Listening across our region to voices and thinking about what kind of future we are designing in our efforts, it’s clear that eastern North Carolina is a unique place with both unique opportunities and unique challenges unlike any other part of the state.
What’s striking in many of these hopes is the amount of future investment that will be required to make our ambitions become our reality –world class medical care, for example, that will cost many hundreds of millions of taxpayer dollars.
Education options that compete with urban areas, in addition, and those hoped-for facilities are funded in part through competitive student headcounts and strained rural county budgets.
Transportation networks that are achievable only through federal-level investment.
And so on.
In short, if we are to go where we hope to go then in turn we will need a consensus, not only in a destination, but in the means of achieving those dreams. Like faith, our consensus will be judged not in our abstraction but through our acts.
We’ll need, in other words, a collection of strong core economic engines that sustain public sector investment.
Said differently, the path forward must include doing everything we can to support the growth of the private sector as the surest insulator of future budgets.
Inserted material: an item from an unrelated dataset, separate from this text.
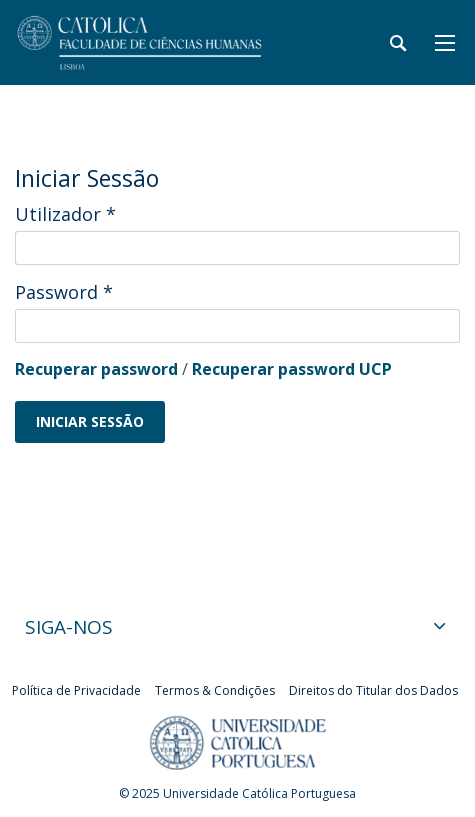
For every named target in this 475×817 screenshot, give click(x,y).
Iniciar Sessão (90, 421)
While that notion seems simple, we must be aware of the tendency to confuse Benjamin’s Graham’s weighing wisdom–in a paraphrase, he means that our regional economy in the short-term tends to be a voting machine, but in the long-run it tends to be a weighing machine.
We must not forget that dictum–in other words, we must be cautious of things in the short-term that become temptingly popular but, through their popularity, ultimately erode the value creation that is the engine of the future.
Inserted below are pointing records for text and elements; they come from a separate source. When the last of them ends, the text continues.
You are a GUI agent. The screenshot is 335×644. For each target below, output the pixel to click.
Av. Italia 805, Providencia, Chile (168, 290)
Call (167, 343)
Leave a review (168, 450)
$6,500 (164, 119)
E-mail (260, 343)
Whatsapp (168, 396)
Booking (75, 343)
In a more Twitter-able summary, ours is a long-term game. Call it the “Freakonomics” of our visitor engine.
To make the strategic linkage, we’ll need not only to support and sustain our businesses of the day but also to grow and develop our businesses of the future in their ability to create value for others.
That means business-friendly policies, efficient tax structures, and the fewest possible regulatory hurdles.
I’m not suggesting a free-for-all, of course, but I am suggesting the notion that as government grows in its reach the private sector tends to shrink in its innovation.
Our challenge, going back to our collective hopes, is encouraging a private sector that fuels our future and doesn’t limit it.
Now this may all sound like gobbledygook, but the trend is already out there–a sense of too much tourism, for example, can have an tendency to constrict it for the long-term (going back to Graham’s dictum).
In another example, a government tendency to supply housing actually shrinks the housing market.
Large segments of our regional population without healthcare, in yet another example, raise healthcare costs overall.
And so on.
To summon a book analogy, we’re well served to consider the “Freakonomics” of our visitor economy and work actively to avoid, to an extent, short-termism in favor of the long-termism that supports our dreams.
Said simply, checkers is a short-term game. Chess, on the other hand, is the long-term game of timed moves.
Interestingly, new chess research suggests that expertise is limited in impact as time to make decisions shrinks. In other words, plan ahead.
We’ll have to ask ourselves some tough questions in our decisions.
Are we playing checkers or chess as we grow our economic base? And where in the end do those two games lead us, knowing that they are not the same place.